Stored items
————————

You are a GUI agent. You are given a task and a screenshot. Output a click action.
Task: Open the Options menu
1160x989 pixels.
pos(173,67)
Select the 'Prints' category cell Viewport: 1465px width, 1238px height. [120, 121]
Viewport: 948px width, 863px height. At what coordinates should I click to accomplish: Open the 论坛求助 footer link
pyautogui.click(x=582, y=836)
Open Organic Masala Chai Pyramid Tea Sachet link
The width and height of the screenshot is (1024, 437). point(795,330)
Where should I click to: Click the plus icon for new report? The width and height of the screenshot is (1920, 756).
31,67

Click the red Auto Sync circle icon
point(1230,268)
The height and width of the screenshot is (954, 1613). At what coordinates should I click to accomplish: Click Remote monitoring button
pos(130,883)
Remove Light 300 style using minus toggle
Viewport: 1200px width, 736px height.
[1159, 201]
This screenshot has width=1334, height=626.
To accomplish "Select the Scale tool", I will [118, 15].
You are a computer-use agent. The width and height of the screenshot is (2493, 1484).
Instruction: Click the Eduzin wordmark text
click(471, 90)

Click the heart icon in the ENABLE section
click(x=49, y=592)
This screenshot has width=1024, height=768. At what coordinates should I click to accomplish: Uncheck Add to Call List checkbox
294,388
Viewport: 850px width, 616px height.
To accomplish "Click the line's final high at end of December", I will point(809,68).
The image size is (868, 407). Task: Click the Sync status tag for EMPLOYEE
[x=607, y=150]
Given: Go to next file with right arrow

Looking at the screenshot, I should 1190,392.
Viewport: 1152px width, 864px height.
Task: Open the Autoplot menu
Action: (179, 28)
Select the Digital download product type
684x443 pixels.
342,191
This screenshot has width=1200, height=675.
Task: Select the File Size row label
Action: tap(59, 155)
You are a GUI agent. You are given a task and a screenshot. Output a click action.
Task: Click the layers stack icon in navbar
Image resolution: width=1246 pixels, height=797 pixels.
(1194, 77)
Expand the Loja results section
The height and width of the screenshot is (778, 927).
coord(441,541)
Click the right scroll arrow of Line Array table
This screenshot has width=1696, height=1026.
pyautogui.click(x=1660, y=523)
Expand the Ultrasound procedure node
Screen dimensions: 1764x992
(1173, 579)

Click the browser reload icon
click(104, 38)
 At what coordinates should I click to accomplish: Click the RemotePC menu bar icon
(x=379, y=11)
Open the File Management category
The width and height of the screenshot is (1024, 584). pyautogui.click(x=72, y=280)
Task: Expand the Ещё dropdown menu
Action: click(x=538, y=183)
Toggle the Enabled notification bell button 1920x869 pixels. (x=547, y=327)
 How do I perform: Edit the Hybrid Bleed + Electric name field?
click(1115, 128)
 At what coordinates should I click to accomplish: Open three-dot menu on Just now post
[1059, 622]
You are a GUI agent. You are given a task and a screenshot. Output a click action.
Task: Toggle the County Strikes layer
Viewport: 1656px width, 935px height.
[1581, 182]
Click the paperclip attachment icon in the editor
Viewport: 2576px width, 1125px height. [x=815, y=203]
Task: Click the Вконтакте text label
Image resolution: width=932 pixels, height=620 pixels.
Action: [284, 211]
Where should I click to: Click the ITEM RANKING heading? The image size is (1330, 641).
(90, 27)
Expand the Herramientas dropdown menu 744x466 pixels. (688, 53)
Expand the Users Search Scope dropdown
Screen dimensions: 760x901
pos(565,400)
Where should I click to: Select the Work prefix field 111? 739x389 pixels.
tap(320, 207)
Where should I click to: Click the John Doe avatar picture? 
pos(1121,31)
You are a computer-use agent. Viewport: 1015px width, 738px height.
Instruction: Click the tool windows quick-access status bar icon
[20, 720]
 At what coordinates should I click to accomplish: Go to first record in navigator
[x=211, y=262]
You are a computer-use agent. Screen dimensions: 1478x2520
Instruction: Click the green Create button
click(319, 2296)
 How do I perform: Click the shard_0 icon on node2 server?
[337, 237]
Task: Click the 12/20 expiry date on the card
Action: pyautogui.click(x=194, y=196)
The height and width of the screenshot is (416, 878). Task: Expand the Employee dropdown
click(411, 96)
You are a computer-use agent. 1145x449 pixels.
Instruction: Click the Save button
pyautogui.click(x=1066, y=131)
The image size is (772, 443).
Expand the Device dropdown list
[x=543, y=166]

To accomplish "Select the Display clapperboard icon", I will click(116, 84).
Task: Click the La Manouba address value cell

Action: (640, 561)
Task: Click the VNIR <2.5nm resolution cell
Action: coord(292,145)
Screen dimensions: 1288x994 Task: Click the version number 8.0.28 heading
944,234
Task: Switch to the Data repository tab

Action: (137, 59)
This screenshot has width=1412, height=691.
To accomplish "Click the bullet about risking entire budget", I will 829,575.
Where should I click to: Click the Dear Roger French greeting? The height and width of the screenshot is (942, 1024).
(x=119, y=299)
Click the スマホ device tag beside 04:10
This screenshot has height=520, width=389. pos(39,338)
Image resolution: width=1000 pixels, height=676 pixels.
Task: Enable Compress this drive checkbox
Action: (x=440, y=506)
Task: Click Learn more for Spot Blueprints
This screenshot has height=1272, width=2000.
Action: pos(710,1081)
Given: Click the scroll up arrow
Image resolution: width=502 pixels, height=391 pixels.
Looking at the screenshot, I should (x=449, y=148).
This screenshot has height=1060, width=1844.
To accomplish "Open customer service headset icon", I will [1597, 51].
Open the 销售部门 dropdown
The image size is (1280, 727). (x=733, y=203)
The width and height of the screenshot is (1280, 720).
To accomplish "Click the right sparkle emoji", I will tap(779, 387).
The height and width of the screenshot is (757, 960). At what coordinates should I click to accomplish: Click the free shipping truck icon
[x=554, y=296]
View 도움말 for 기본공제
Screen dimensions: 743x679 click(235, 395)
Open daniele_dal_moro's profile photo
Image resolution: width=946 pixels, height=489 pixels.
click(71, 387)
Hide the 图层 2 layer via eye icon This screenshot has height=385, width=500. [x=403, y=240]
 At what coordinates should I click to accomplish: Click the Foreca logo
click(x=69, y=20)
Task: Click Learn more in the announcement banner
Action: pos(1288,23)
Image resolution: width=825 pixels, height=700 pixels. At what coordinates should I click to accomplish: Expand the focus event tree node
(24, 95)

————————

Would you repeat all of the entries exactly?

**Task result**
You are a GUI agent. You are given a task and a screenshot. Output a click action.
Task: Open the Options menu
1160x989 pixels.
pos(173,67)
Select the 'Prints' category cell Viewport: 1465px width, 1238px height. [120, 121]
Viewport: 948px width, 863px height. At what coordinates should I click to accomplish: Open the 论坛求助 footer link
pyautogui.click(x=582, y=836)
Open Organic Masala Chai Pyramid Tea Sachet link
The width and height of the screenshot is (1024, 437). point(795,330)
Where should I click to: Click the plus icon for new report? The width and height of the screenshot is (1920, 756).
31,67

Click the red Auto Sync circle icon
point(1230,268)
The height and width of the screenshot is (954, 1613). At what coordinates should I click to accomplish: Click Remote monitoring button
pos(130,883)
Remove Light 300 style using minus toggle
Viewport: 1200px width, 736px height.
[1159, 201]
This screenshot has width=1334, height=626.
To accomplish "Select the Scale tool", I will [118, 15].
You are a computer-use agent. The width and height of the screenshot is (2493, 1484).
Instruction: Click the Eduzin wordmark text
click(471, 90)

Click the heart icon in the ENABLE section
click(x=49, y=592)
This screenshot has width=1024, height=768. At what coordinates should I click to accomplish: Uncheck Add to Call List checkbox
294,388
Viewport: 850px width, 616px height.
To accomplish "Click the line's final high at end of December", I will point(809,68).
The image size is (868, 407). Task: Click the Sync status tag for EMPLOYEE
[x=607, y=150]
Given: Go to next file with right arrow

Looking at the screenshot, I should 1190,392.
Viewport: 1152px width, 864px height.
Task: Open the Autoplot menu
Action: (179, 28)
Select the Digital download product type
684x443 pixels.
342,191
This screenshot has width=1200, height=675.
Task: Select the File Size row label
Action: tap(59, 155)
You are a GUI agent. You are given a task and a screenshot. Output a click action.
Task: Click the layers stack icon in navbar
Image resolution: width=1246 pixels, height=797 pixels.
(1194, 77)
Expand the Loja results section
The height and width of the screenshot is (778, 927).
coord(441,541)
Click the right scroll arrow of Line Array table
This screenshot has width=1696, height=1026.
pyautogui.click(x=1660, y=523)
Expand the Ultrasound procedure node
Screen dimensions: 1764x992
(1173, 579)

Click the browser reload icon
click(104, 38)
 At what coordinates should I click to accomplish: Click the RemotePC menu bar icon
(x=379, y=11)
Open the File Management category
The width and height of the screenshot is (1024, 584). pyautogui.click(x=72, y=280)
Task: Expand the Ещё dropdown menu
Action: click(x=538, y=183)
Toggle the Enabled notification bell button 1920x869 pixels. (x=547, y=327)
 How do I perform: Edit the Hybrid Bleed + Electric name field?
click(1115, 128)
 At what coordinates should I click to accomplish: Open three-dot menu on Just now post
[1059, 622]
You are a GUI agent. You are given a task and a screenshot. Output a click action.
Task: Toggle the County Strikes layer
Viewport: 1656px width, 935px height.
[1581, 182]
Click the paperclip attachment icon in the editor
Viewport: 2576px width, 1125px height. [x=815, y=203]
Task: Click the Вконтакте text label
Image resolution: width=932 pixels, height=620 pixels.
Action: [284, 211]
Where should I click to: Click the ITEM RANKING heading? The image size is (1330, 641).
(90, 27)
Expand the Herramientas dropdown menu 744x466 pixels. (688, 53)
Expand the Users Search Scope dropdown
Screen dimensions: 760x901
pos(565,400)
Where should I click to: Select the Work prefix field 111? 739x389 pixels.
tap(320, 207)
Where should I click to: Click the John Doe avatar picture? 
pos(1121,31)
You are a computer-use agent. Viewport: 1015px width, 738px height.
Instruction: Click the tool windows quick-access status bar icon
[20, 720]
 At what coordinates should I click to accomplish: Go to first record in navigator
[x=211, y=262]
You are a computer-use agent. Screen dimensions: 1478x2520
Instruction: Click the green Create button
click(319, 2296)
 How do I perform: Click the shard_0 icon on node2 server?
[337, 237]
Task: Click the 12/20 expiry date on the card
Action: pyautogui.click(x=194, y=196)
The height and width of the screenshot is (416, 878). Task: Expand the Employee dropdown
click(411, 96)
You are a computer-use agent. 1145x449 pixels.
Instruction: Click the Save button
pyautogui.click(x=1066, y=131)
The image size is (772, 443).
Expand the Device dropdown list
[x=543, y=166]

To accomplish "Select the Display clapperboard icon", I will click(116, 84).
Task: Click the La Manouba address value cell

Action: (640, 561)
Task: Click the VNIR <2.5nm resolution cell
Action: coord(292,145)
Screen dimensions: 1288x994 Task: Click the version number 8.0.28 heading
944,234
Task: Switch to the Data repository tab

Action: (137, 59)
This screenshot has width=1412, height=691.
To accomplish "Click the bullet about risking entire budget", I will 829,575.
Where should I click to: Click the Dear Roger French greeting? The height and width of the screenshot is (942, 1024).
(x=119, y=299)
Click the スマホ device tag beside 04:10
This screenshot has height=520, width=389. pos(39,338)
Image resolution: width=1000 pixels, height=676 pixels.
Task: Enable Compress this drive checkbox
Action: (x=440, y=506)
Task: Click Learn more for Spot Blueprints
This screenshot has height=1272, width=2000.
Action: pos(710,1081)
Given: Click the scroll up arrow
Image resolution: width=502 pixels, height=391 pixels.
Looking at the screenshot, I should (x=449, y=148).
This screenshot has height=1060, width=1844.
To accomplish "Open customer service headset icon", I will [1597, 51].
Open the 销售部门 dropdown
The image size is (1280, 727). (x=733, y=203)
The width and height of the screenshot is (1280, 720).
To accomplish "Click the right sparkle emoji", I will tap(779, 387).
The height and width of the screenshot is (757, 960). At what coordinates should I click to accomplish: Click the free shipping truck icon
[x=554, y=296]
View 도움말 for 기본공제
Screen dimensions: 743x679 click(235, 395)
Open daniele_dal_moro's profile photo
Image resolution: width=946 pixels, height=489 pixels.
click(71, 387)
Hide the 图层 2 layer via eye icon This screenshot has height=385, width=500. [x=403, y=240]
 At what coordinates should I click to accomplish: Click the Foreca logo
click(x=69, y=20)
Task: Click Learn more in the announcement banner
Action: pos(1288,23)
Image resolution: width=825 pixels, height=700 pixels. At what coordinates should I click to accomplish: Expand the focus event tree node
(24, 95)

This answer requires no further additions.